| What you have to do |
Your answer should be an exact copy of the lines from the one holding "The height and" to the end of the material below, pictures left out.
+ + + + +
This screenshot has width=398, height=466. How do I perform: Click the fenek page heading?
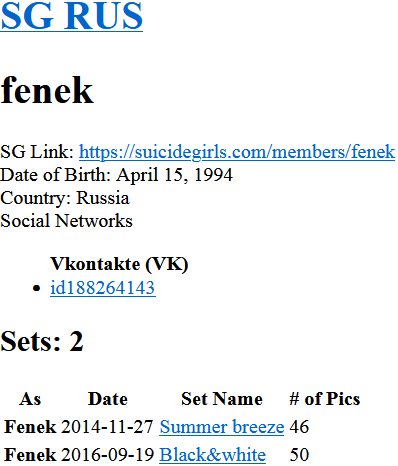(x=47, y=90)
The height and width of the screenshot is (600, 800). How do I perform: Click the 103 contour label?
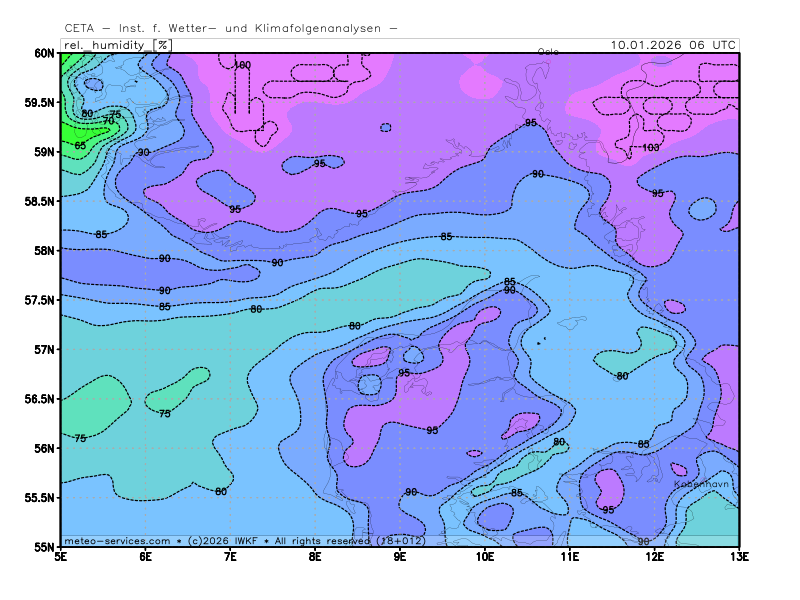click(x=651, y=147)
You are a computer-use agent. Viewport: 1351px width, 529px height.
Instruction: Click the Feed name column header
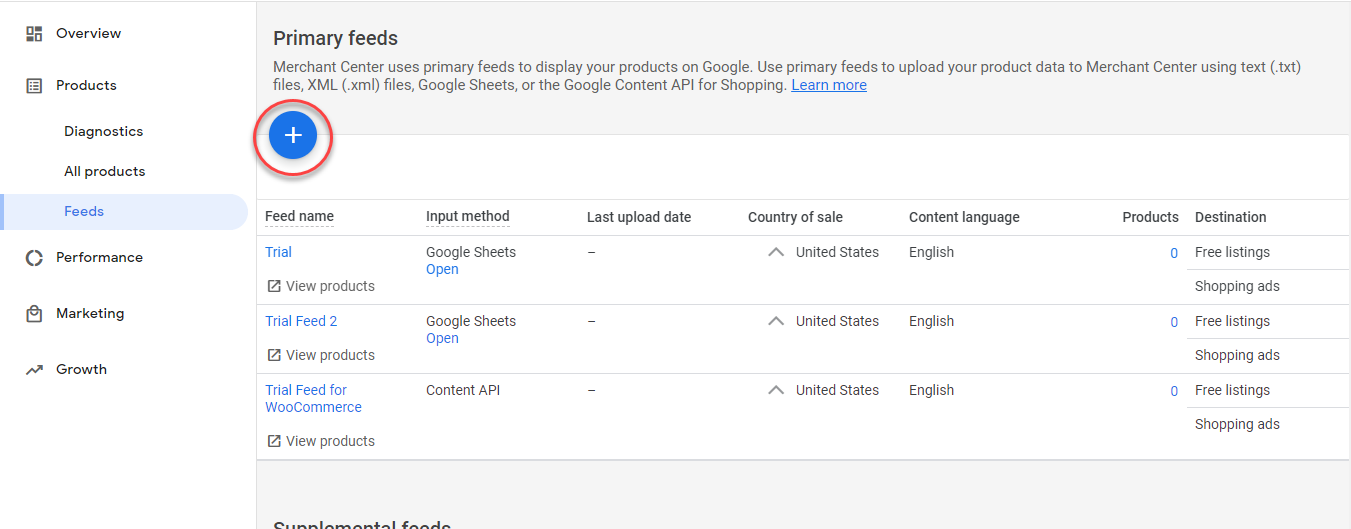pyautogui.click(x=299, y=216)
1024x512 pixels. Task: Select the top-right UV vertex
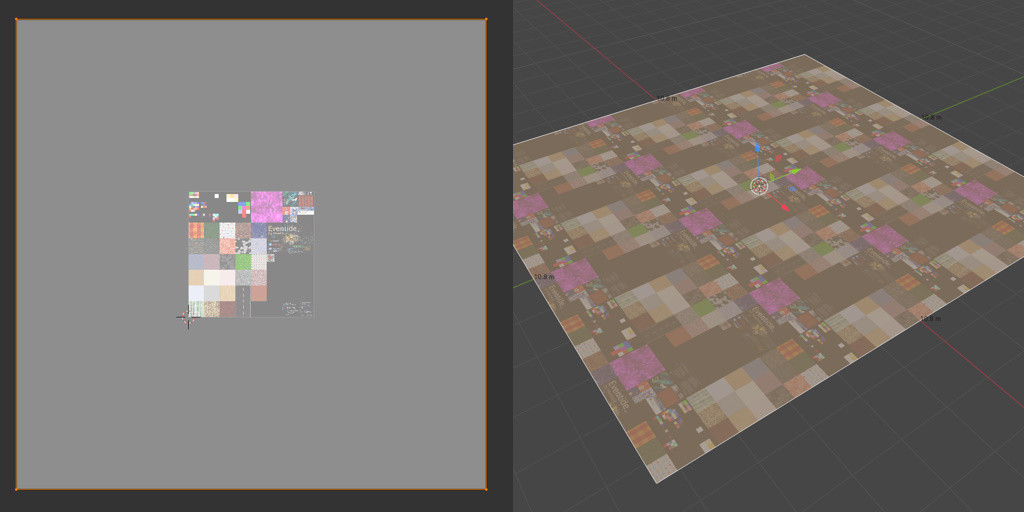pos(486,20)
+ + + + +
| Completed task |
The height and width of the screenshot is (600, 800). How do I perform: Click the 103 contour label?
click(x=651, y=147)
You are a computer-use agent. Viewport: 1351px width, 529px height.
Instruction: Click the Feed name column header
pyautogui.click(x=299, y=216)
1024x512 pixels. Task: Select the top-right UV vertex
pos(486,20)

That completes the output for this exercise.